I’m trying to avoid MORE repos because it’s impacting collaboration i think so root plans i want to centralize once I figure out the way to run these.
Very nice. With the new 0.12 validiation features in alpha this should make it even better.
Have you seen this article? https://www.terraform.io/docs/cloud/workspaces/repo-structure.html
Terraform by HashiCorp
I’m using merge to take two lists of locals and get the final setting. Sounds like I need to look at your examples though to better understand. Do you have this content online for or is that client specific
I kind of like their hybrid approach which is somewhere inbetween “poly” and “mono”. Basically, grouping infrastructure into various repos related to some business use-case (e.g. terraform-networking
)
And yes I’ve read lots of repo structure. I’ll revisit it again with a fresh take. They don’t tend to do very creative stuff on settings, it’s a lot of repeated code, which I’m trying to avoid where possible. Terraform is great… but hcl2 coming from someone who codes is great until you hit these limits and it feels like I’m doing recursive cte’s again in SQL to get a running total… ugh
Btw, terraform merge
on YAML sucks (found out the hardway). It doesn’t do a deep merge.
very aware of that
Lots of pain points on it. I keep my map flat. And didjn’t go to the deep object merge route for sure
That’s also why I was revisiting the concept. If I hit limits, I try to look and see if what I’m doing is idiomatic to the technology, or I’m overcomplicating something that will cause accidental complexity. I’m mixed on yaml basic merging. Was hoping for something like env.auto.tfvars and it just merge stuff automatically
Yup, that’s the only way to avoid it in terraform.

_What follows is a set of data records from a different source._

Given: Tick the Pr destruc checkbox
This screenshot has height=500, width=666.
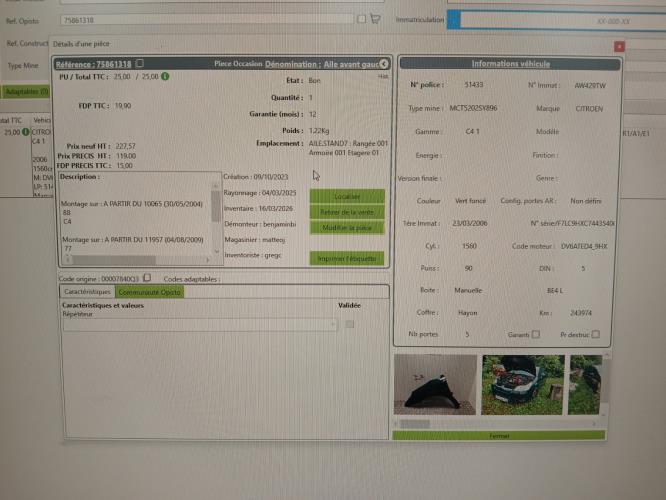Looking at the screenshot, I should [x=597, y=335].
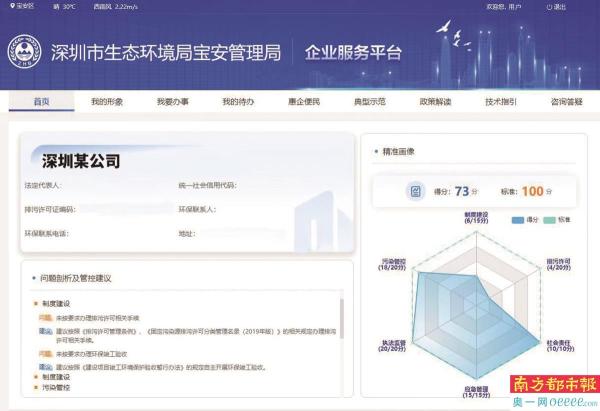600x411 pixels.
Task: Click the 问题 tag icon under 制度建设
Action: [44, 315]
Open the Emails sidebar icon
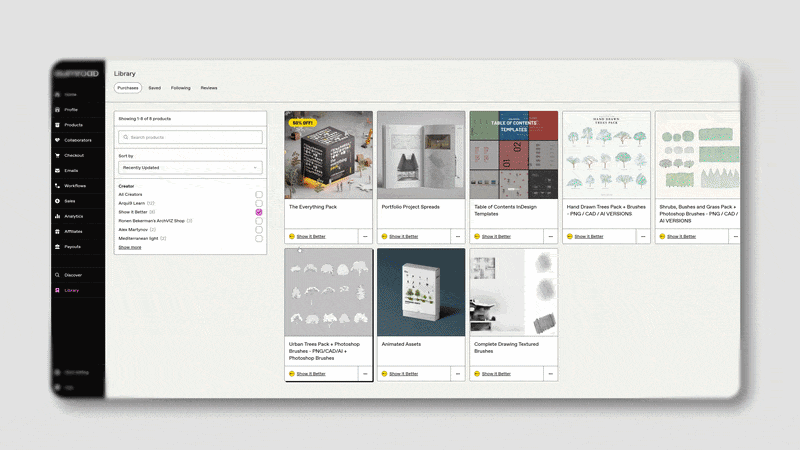The image size is (800, 450). (57, 170)
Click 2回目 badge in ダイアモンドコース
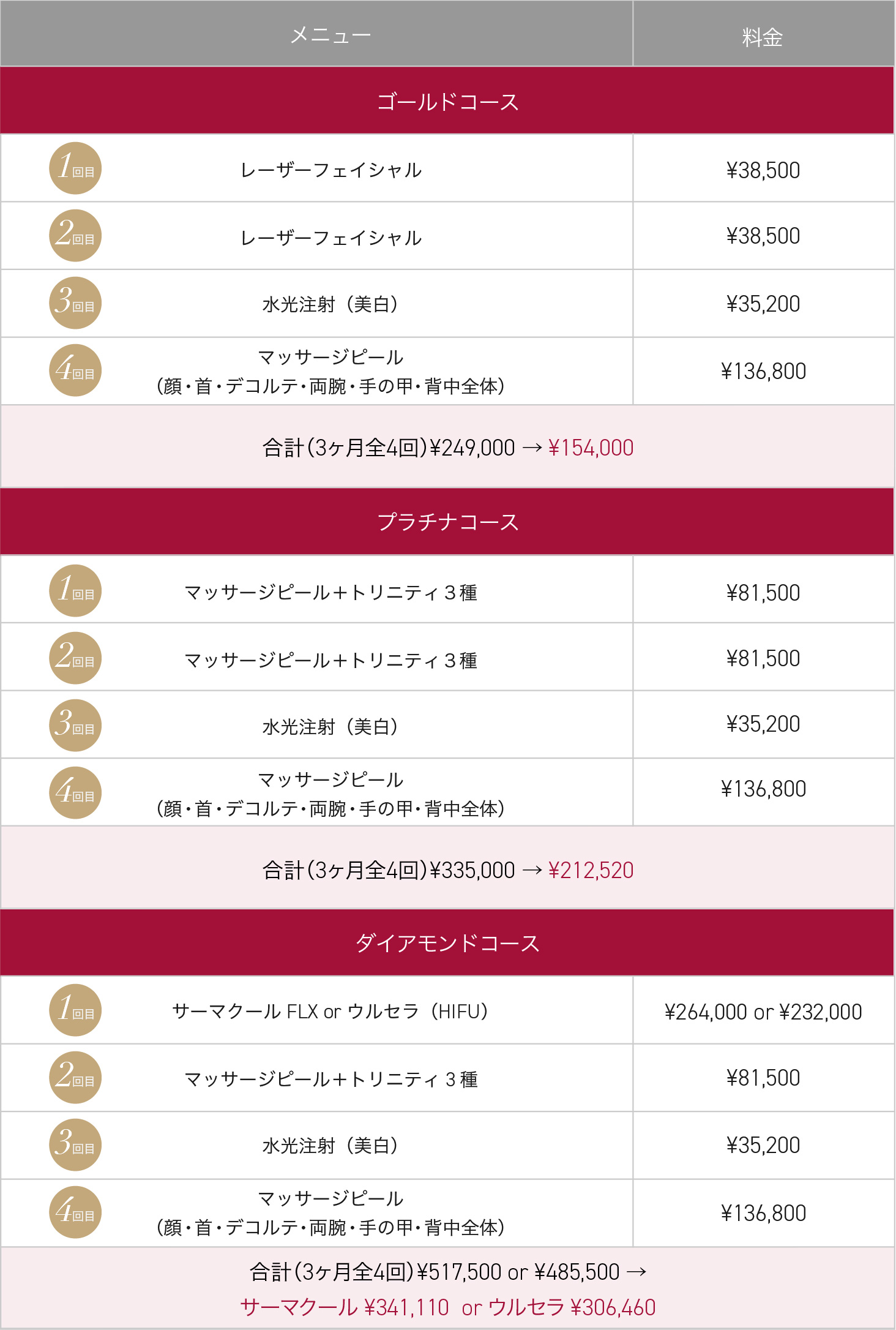The width and height of the screenshot is (896, 1330). [x=75, y=1078]
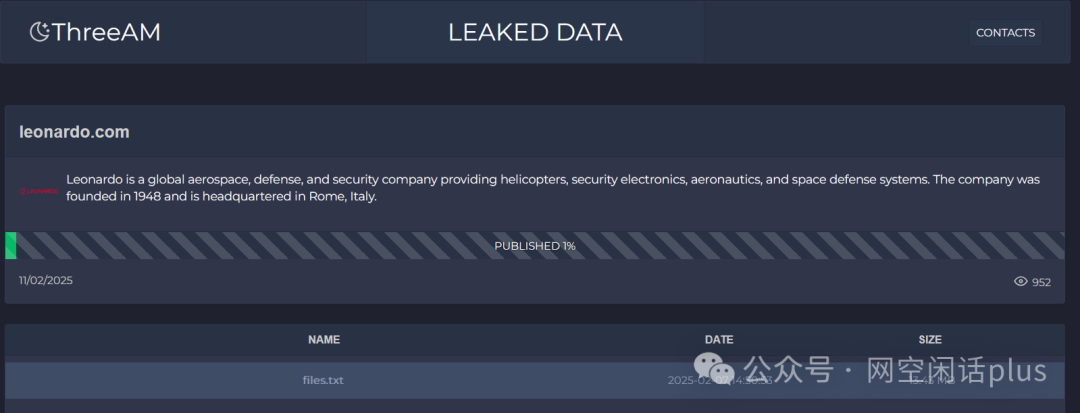
Task: Click the Leonardo company description paragraph
Action: [x=553, y=188]
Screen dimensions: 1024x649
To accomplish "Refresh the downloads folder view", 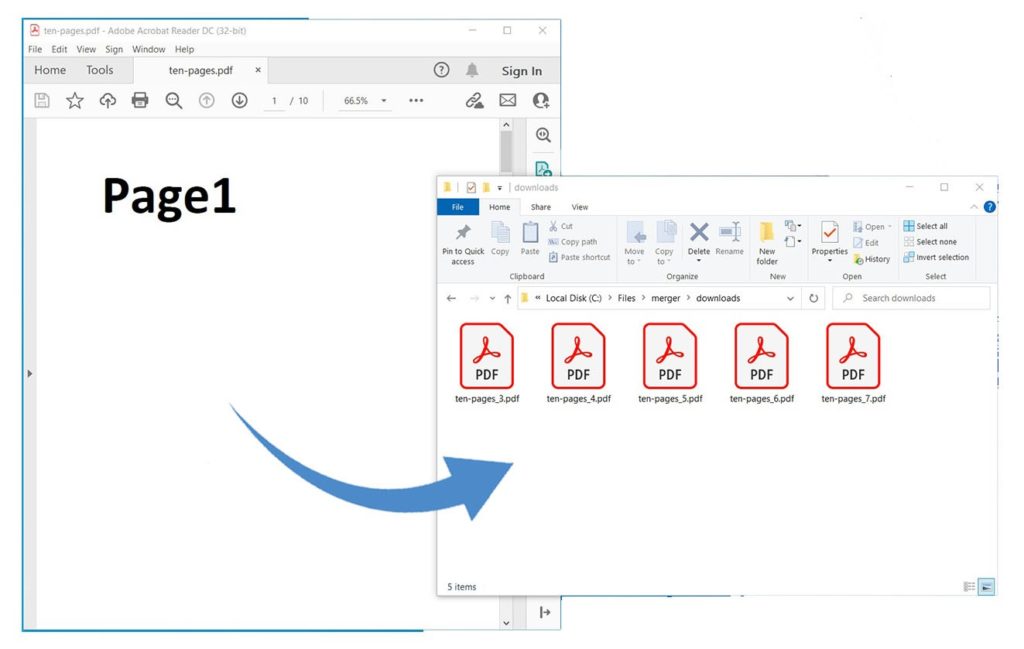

Have you played with the triggers in TF cloud? …where one workspace can trigger another?
Sounds like your tfvars solution might offer me some of what i need. If you have any github repos with this pattern let me know. Appreciate the dialogue for sure
No use case right now.
I’m asking these repeated questions as I’m basically trying to in the next year improve our stance with consistency as a team.
I want 100% remote and regular cicd using terraform, but it’s a long process. Right now everyone is creating modules left and right that do like 1 resource or are wrapped up in massive custom make files. I love scripting but I’m seeing that TF Cloud does force one thing… simplicity. Working properly with this so i setup a team for maybe not the most efficient but the most understandable and easy to sell and show the velocity improvement on is what I’m going to have to go with
This is why terragrunt as much as I really love the concept, I’m not confident it would work on selling those points vs me demoing TF cloud and showing in a few minutes I can have a CICD complete pipeline up.. even if I want matrix builds in azure devops or something like that
anyway good stuff, any links welcome. talk to you later. thanks for the great feedback
Yup, more or less mutually exclusive
Terraform Cloud is pulling you deeper into the HashiCorp ecosystem (not a bad thing, just something to acknowledge)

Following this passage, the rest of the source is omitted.